You are here

protected function FeedsCrawlerNext::getNextUrl in Feeds Crawler 7.2

Subclasses must override this to return the next URL.

Parameters

FeedsSource $source: The feed source.

string $current_url: The current URL being fetched.

Return value

string The next URL.

Throws

FeedsCrawlerLinkNotFoundException Thrown if the next link could not be found.

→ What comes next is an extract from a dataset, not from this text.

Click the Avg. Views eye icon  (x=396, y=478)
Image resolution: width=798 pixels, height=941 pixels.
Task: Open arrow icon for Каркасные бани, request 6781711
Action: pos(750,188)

Overrides FeedsCrawlerBase::getNextUrl

File

src/FeedsCrawlerNext.php, line 16
Contains FeedsCrawlerNext.

Class

FeedsCrawlerNext
Automatically finds the next link via rel="next" links.

Code

protected function getNextUrl(FeedsSource $source, $current_url) {
  $errors = libxml_use_internal_errors(TRUE);
  if (function_exists('libxml_disable_entity_loader')) {
    $loader = libxml_disable_entity_loader(TRUE);
  }
  $options = LIBXML_NONET;
  $options != defined('LIBXML_COMPACT') ? LIBXML_COMPACT : 0;
  $options |= defined('LIBXML_PARSEHUGE') ? LIBXML_PARSEHUGE : 0;
  $document = new DOMDocument();
  $document->strictErrorChecking = FALSE;

  // Libxml specific.
  $document->recover = TRUE;
  $document
    ->loadXML($this
    ->getFetcherResult($current_url)
    ->getRaw(), $options);
  $xpath = new DOMXPath($document);
  $href = $xpath
    ->query('//*[local-name() = "link" and @rel="next"]/@href');
  libxml_use_internal_errors($errors);
  if (function_exists('libxml_disable_entity_loader')) {
    libxml_disable_entity_loader($loader);
  }
  libxml_clear_errors();
  if ($href->length === 0 || trim($href
    ->item(0)->nodeValue) === '') {
    throw new FeedsCrawlerLinkNotFoundException();
  }
  return $this
    ->makeUrlAbsolute($href
    ->item(0)->nodeValue, $current_url);
}